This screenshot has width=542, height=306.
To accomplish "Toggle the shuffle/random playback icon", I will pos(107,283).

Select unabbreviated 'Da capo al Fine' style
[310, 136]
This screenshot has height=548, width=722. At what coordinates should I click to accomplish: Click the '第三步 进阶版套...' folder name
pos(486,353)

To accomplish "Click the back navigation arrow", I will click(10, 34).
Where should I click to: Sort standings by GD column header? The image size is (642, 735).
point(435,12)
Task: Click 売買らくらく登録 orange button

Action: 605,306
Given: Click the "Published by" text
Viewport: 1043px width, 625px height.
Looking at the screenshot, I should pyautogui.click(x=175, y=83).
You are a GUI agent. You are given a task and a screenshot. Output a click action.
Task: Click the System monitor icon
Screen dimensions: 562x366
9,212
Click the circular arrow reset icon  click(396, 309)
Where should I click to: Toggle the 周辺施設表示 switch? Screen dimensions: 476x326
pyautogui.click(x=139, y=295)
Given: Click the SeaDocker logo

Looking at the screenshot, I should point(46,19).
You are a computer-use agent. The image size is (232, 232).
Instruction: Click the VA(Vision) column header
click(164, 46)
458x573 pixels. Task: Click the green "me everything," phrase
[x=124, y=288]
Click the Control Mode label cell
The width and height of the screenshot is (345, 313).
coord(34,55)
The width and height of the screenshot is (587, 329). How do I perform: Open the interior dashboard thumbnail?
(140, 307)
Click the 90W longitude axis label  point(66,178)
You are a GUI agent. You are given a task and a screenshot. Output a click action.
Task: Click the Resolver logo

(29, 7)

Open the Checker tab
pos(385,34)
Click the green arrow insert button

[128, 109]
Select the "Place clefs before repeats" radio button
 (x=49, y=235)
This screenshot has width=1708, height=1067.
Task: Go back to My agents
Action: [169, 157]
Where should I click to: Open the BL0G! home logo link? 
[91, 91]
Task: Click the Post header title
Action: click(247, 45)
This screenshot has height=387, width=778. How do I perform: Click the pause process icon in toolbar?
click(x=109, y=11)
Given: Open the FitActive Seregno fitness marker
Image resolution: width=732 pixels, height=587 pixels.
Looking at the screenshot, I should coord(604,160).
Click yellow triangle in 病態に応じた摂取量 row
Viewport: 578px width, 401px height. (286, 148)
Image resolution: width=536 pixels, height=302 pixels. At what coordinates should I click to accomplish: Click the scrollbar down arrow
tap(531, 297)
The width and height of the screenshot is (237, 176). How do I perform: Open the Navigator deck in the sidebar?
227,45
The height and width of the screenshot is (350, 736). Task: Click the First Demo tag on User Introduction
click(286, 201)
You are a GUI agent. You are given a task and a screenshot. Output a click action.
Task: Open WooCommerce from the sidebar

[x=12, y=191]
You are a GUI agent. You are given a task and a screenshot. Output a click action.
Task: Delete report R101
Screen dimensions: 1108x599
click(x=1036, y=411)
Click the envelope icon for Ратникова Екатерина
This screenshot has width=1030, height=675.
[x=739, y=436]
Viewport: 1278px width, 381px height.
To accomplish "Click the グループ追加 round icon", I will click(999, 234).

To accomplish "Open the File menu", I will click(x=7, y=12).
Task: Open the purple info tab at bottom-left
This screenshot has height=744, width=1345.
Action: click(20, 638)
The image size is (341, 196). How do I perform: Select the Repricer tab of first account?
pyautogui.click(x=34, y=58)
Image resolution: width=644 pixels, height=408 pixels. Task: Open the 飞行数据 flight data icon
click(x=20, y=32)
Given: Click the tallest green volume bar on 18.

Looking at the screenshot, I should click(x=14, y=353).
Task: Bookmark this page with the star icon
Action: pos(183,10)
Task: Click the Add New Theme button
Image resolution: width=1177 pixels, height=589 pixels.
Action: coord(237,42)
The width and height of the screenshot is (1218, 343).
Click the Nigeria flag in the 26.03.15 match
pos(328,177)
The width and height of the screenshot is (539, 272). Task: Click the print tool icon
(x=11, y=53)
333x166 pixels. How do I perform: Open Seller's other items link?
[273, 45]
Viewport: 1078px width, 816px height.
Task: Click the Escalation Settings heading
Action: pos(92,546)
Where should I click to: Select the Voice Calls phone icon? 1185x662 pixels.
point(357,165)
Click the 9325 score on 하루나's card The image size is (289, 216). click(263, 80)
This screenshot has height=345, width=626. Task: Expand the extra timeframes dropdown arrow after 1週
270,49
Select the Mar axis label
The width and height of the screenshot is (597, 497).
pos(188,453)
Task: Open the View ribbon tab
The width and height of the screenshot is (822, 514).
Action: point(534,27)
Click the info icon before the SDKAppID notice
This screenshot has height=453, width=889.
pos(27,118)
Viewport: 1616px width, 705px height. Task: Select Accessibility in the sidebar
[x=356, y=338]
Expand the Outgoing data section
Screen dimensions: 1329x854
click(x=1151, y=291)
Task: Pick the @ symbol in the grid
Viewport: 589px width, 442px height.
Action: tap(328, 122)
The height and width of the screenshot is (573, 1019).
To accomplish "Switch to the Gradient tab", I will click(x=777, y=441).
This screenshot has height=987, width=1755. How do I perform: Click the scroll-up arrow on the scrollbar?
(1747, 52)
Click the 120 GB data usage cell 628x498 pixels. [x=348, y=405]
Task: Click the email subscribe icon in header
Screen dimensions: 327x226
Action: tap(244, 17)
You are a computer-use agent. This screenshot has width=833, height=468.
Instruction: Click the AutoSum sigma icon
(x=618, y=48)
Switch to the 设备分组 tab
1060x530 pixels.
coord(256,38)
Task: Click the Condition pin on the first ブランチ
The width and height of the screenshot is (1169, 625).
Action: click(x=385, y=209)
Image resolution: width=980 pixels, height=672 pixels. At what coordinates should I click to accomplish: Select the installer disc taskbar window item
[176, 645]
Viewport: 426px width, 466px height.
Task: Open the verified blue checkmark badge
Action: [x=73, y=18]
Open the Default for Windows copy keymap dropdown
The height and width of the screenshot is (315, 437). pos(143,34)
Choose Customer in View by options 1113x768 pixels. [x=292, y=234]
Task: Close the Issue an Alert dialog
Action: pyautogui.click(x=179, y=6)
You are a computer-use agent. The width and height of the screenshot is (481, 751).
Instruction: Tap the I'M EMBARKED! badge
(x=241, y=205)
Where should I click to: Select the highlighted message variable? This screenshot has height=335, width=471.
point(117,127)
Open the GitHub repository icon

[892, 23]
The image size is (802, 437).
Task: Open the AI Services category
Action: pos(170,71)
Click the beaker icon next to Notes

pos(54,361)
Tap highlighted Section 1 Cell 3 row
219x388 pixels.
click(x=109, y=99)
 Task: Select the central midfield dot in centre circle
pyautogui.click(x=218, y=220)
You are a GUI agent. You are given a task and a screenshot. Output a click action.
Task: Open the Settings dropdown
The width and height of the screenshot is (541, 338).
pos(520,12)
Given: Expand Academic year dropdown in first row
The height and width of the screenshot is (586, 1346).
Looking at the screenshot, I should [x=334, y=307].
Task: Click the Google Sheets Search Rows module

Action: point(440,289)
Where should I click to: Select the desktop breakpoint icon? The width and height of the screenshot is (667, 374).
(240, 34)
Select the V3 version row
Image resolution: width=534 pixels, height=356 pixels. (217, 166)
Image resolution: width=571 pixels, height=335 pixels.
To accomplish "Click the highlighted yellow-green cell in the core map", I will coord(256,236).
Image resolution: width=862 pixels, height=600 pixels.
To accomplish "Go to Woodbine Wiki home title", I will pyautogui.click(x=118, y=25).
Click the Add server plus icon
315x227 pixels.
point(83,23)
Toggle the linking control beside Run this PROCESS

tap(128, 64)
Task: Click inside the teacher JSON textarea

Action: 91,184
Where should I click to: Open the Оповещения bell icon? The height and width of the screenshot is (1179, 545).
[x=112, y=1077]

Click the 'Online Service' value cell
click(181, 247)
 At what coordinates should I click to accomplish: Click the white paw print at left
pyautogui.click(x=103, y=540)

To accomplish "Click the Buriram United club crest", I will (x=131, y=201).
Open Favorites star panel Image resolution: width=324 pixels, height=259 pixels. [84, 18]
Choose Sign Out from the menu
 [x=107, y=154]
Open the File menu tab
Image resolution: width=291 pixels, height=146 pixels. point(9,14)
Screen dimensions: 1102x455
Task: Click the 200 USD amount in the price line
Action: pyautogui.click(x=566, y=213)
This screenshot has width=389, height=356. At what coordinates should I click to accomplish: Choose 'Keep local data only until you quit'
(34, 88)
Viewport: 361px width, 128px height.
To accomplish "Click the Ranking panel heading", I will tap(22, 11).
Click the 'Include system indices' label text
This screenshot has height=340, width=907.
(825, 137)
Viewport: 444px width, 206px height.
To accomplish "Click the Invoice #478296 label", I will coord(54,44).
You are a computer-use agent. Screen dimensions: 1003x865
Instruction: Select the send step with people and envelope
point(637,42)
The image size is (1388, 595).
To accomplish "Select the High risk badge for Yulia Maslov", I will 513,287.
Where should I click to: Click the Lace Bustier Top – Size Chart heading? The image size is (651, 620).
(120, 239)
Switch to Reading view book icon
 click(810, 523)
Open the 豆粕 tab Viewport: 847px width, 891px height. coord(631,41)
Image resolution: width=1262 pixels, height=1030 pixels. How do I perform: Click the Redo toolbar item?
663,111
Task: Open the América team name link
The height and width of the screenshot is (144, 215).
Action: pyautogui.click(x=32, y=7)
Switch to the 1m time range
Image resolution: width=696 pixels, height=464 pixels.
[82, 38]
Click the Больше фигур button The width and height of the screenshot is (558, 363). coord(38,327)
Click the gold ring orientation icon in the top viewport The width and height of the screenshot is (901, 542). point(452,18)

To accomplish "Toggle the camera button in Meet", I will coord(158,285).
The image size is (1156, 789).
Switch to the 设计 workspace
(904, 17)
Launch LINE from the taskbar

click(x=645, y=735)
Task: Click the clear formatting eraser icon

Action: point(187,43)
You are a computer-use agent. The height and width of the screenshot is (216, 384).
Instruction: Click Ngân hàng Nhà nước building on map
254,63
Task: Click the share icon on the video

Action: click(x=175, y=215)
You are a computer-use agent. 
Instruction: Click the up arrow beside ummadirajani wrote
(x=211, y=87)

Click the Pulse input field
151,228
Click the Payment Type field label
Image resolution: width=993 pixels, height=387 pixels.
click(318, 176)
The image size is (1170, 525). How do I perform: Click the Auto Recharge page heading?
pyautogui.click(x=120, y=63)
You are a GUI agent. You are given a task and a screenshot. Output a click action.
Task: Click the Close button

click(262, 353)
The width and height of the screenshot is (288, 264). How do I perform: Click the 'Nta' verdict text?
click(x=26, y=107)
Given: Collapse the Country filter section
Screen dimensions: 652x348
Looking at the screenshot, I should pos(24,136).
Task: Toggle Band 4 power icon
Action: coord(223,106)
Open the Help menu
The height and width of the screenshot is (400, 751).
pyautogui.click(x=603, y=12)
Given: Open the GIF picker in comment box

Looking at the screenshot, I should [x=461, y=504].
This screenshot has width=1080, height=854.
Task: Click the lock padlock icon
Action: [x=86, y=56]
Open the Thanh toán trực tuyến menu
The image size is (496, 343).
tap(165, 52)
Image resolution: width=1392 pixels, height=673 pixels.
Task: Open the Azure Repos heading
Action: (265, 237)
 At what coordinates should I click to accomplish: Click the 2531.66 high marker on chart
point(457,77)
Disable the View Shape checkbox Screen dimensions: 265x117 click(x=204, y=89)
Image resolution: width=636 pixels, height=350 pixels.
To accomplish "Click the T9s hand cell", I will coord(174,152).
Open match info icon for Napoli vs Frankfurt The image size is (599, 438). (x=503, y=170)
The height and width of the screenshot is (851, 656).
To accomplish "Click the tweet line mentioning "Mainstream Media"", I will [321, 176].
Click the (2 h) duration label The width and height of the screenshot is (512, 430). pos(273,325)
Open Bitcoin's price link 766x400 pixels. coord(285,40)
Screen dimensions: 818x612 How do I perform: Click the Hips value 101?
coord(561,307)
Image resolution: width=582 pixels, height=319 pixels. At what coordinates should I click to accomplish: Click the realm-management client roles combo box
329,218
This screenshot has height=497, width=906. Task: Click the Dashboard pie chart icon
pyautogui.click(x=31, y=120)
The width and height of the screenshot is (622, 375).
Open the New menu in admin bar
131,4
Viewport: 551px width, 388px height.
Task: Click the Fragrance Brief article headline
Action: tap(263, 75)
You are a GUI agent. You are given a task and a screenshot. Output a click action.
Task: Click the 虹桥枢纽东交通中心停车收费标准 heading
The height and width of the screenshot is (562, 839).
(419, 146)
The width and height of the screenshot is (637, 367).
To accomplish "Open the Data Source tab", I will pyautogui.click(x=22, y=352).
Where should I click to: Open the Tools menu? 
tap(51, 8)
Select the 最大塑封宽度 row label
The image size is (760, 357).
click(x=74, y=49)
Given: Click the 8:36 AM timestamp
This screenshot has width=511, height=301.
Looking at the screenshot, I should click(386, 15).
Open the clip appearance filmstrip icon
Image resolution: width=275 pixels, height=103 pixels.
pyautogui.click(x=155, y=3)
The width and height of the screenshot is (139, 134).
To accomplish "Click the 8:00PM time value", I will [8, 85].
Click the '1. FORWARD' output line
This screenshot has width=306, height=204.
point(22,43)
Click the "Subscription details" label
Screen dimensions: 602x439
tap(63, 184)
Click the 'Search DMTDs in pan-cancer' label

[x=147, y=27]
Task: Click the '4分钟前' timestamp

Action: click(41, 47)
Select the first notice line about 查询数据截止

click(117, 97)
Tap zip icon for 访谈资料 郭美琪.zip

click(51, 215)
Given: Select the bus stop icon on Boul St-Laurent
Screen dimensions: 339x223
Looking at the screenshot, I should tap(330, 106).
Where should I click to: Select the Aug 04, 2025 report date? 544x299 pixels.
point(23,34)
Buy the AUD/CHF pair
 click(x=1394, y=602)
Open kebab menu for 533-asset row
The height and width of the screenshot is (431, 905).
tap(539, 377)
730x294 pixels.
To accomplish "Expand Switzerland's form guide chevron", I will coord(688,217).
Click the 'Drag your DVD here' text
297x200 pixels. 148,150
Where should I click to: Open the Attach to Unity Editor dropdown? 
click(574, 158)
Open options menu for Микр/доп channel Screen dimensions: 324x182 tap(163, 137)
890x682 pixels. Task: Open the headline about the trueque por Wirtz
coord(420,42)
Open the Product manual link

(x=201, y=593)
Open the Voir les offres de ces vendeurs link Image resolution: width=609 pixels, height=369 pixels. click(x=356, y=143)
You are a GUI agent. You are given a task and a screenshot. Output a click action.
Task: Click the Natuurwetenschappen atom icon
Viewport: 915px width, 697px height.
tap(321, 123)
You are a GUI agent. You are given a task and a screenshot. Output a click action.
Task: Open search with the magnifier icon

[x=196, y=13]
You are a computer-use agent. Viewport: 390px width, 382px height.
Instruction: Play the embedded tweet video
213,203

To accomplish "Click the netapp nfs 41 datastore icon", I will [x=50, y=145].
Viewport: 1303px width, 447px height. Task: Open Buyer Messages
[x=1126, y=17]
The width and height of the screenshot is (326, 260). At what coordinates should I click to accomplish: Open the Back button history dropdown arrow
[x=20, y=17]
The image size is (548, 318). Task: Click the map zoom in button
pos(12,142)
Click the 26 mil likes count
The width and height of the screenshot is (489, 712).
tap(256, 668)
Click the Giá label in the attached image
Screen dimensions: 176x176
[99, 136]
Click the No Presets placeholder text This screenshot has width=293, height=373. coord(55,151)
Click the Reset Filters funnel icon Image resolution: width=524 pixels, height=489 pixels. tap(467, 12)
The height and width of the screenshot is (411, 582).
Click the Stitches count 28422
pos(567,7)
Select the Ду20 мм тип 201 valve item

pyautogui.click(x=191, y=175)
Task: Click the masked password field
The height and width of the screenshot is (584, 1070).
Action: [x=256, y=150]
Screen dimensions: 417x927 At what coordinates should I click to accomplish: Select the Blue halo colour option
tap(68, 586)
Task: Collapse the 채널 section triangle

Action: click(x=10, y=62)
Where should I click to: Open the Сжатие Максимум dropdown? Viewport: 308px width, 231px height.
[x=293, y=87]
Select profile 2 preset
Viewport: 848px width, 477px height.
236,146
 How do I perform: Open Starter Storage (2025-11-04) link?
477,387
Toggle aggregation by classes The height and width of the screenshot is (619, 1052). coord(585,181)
+ + + + +
Your instructions >> Look above for the line containing "Task: Click the '4分钟前' timestamp". Output from there through the line containing "You are a computer-use agent. Viewport: 390px", exactly and inclusively.

Written response >>
Task: Click the '4分钟前' timestamp

Action: click(41, 47)
Select the first notice line about 查询数据截止

click(117, 97)
Tap zip icon for 访谈资料 郭美琪.zip

click(51, 215)
Given: Select the bus stop icon on Boul St-Laurent
Screen dimensions: 339x223
Looking at the screenshot, I should tap(330, 106).
Where should I click to: Select the Aug 04, 2025 report date? 544x299 pixels.
point(23,34)
Buy the AUD/CHF pair
 click(x=1394, y=602)
Open kebab menu for 533-asset row
The height and width of the screenshot is (431, 905).
tap(539, 377)
730x294 pixels.
To accomplish "Expand Switzerland's form guide chevron", I will coord(688,217).
Click the 'Drag your DVD here' text
297x200 pixels. 148,150
Where should I click to: Open the Attach to Unity Editor dropdown? 
click(574, 158)
Open options menu for Микр/доп channel Screen dimensions: 324x182 tap(163, 137)
890x682 pixels. Task: Open the headline about the trueque por Wirtz
coord(420,42)
Open the Product manual link

(x=201, y=593)
Open the Voir les offres de ces vendeurs link Image resolution: width=609 pixels, height=369 pixels. click(x=356, y=143)
You are a GUI agent. You are given a task and a screenshot. Output a click action.
Task: Click the Natuurwetenschappen atom icon
Viewport: 915px width, 697px height.
tap(321, 123)
You are a GUI agent. You are given a task and a screenshot. Output a click action.
Task: Open search with the magnifier icon

[x=196, y=13]
You are a computer-use agent. Viewport: 390px width, 382px height.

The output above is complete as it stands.